How GPS and GSM jammers work
GPS jammers (also called “GPS blockers”) are small devices that broadcast radio interference on the frequencies used by GPS satellites (L1 band, 1575.42 MHz). When a jammer is active within a few metres of a GPS receiver, the receiver cannot lock onto satellite signals — location data stops updating. More sophisticated jammers also block GSM/4G frequencies (800–2600 MHz), preventing the tracker from sending data via cellular networks. A thief with a £50 jammer can effectively “blind” any GPS tracker within a 5-10 metre radius.
Using a GPS jammer is illegal in the UK under the Wireless Telegraphy Act 2006. But thieves don’t care about legality. Relying solely on a tracker means your security can be defeated with a cheap, pocket-sized device.

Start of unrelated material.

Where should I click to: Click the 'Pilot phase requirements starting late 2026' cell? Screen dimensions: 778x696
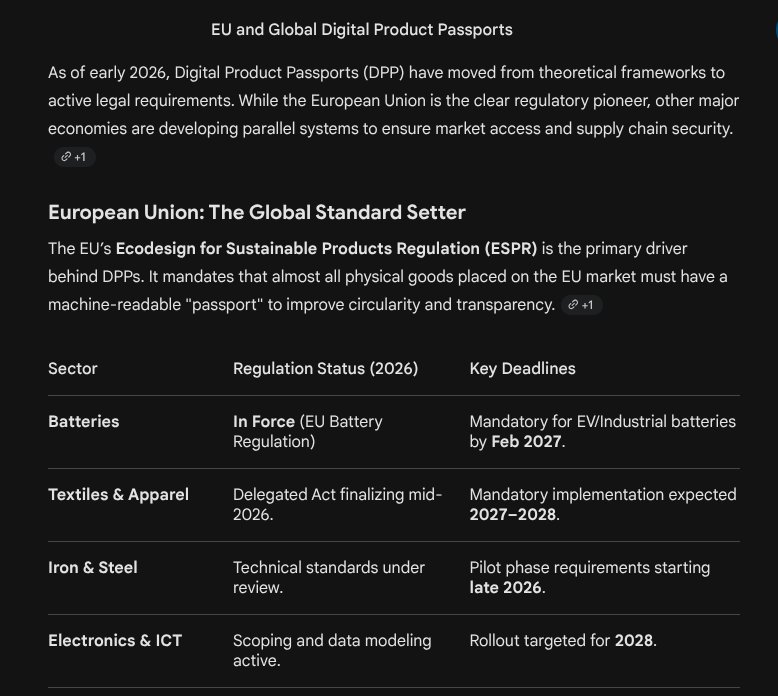[x=589, y=577]
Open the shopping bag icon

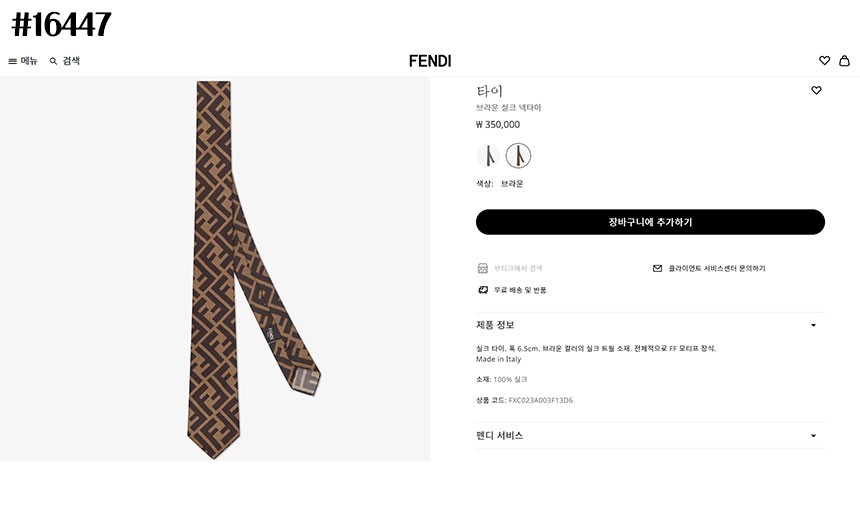pyautogui.click(x=844, y=61)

Jammers are cheap and widely available
Despite being illegal, GPS jammers are easily purchased online from overseas sellers for £30–£100. They are small enough to fit in a pocket and are powered by a 12V socket or internal battery. Professional theft rings use them routinely. Police reports show that many stolen vehicles fitted with trackers were not recoverable because jammers were activated within minutes of the theft. The jammer is typically turned on before the thief approaches the vehicle, meaning the tracker never gets a chance to send an alert.
LockCar immobiliser range — jamming-proof security
Why an immobiliser is jamming-proof
A relay immobiliser has no radio signals to jam during normal operation. The LockCar MCU communicates with the authentication device (tag or phone) via encrypted short-range radio (typically 433MHz or 2.4GHz). While this signal can theoretically be jammed, the immobiliser defaults to “locked” — the relay remains open, and the engine will not start. Even if a thief uses a powerful wide-spectrum jammer, the car simply will not start. This is the fundamental advantage of immobiliser-first security: prevention doesn’t require transmission.
Can a thief bypass the immobiliser by cutting and rejoining wires?
Professional installation hides the relay and wires. A thief would need to identify which circuit is cut (starter, fuel pump, or ignition) and install a jumper. This takes significant time and mechanical skill — most thieves will move on.
Should I still get a tracker if thieves can jam it?
Trackers are still useful for recovery when jammers aren’t used. But don’t rely on a tracker alone. The best security is an immobiliser (to prevent theft) plus a tracker (to aid recovery if prevention fails).